CVE-2022-48946 is a vulnerability in the Linux kernel's UDF (Universal Disk Format) filesystem implementation. The issue was discovered in the preallocation discarding functionality at indirect extent boundary. When a preallocation extent is the first one in the extent block, the code would corrupt the extent tree header instead of properly handling it (NVD).

The vulnerability exists in the UDF filesystem code, specifically in the preallocation discarding functionality. The issue occurs when handling extent boundaries, where the code incorrectly manages memory buffers and extent tree headers. The vulnerability has been assigned a CVSS v3.1 base score of 5.5 (Medium) with the vector string CVSS:3.1/AV:L/AC:L/PR:L/UI:N/S:U/C:N/I:N/A:H, indicating local access is required and the primary impact is on system availability (NVD, Red Hat).

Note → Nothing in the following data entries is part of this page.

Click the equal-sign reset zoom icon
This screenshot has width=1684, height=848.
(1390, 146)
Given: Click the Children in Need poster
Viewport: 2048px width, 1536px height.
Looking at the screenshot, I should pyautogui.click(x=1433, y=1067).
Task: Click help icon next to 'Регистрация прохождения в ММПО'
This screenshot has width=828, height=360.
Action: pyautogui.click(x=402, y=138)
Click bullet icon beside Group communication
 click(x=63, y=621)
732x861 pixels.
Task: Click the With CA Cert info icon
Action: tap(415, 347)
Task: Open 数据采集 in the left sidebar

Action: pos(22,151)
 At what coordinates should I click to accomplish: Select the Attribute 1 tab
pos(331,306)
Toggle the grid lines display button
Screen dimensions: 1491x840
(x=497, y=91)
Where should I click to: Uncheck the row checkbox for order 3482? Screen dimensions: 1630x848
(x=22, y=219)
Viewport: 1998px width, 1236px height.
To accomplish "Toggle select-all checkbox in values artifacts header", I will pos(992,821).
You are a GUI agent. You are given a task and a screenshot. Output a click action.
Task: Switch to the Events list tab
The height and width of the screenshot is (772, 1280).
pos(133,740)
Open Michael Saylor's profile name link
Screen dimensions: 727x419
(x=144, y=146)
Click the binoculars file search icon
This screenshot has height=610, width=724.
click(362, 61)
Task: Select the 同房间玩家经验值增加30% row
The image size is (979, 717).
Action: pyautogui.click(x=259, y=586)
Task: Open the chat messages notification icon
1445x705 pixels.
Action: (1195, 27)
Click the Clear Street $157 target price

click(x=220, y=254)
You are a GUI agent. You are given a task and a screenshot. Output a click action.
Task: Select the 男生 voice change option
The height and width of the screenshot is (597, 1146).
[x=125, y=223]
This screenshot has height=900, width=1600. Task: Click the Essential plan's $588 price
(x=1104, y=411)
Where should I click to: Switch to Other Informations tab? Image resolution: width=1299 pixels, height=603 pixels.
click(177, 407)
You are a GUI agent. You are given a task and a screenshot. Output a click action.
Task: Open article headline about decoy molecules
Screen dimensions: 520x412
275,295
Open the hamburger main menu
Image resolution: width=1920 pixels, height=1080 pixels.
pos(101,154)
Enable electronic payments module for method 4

The vulnerability can lead to corruption of the extent tree header when handling preallocation extents at indirect extent boundaries. This could potentially result in filesystem corruption and system availability issues (NVD).

The vulnerability has been fixed in the Linux kernel through a patch that modifies the UDF filesystem code to properly handle preallocation discarding at indirect extent boundaries. The fix involves using udfdeleteaext() for deleting extents to avoid code duplication and prevent extent tree header corruption (Kernel Patch).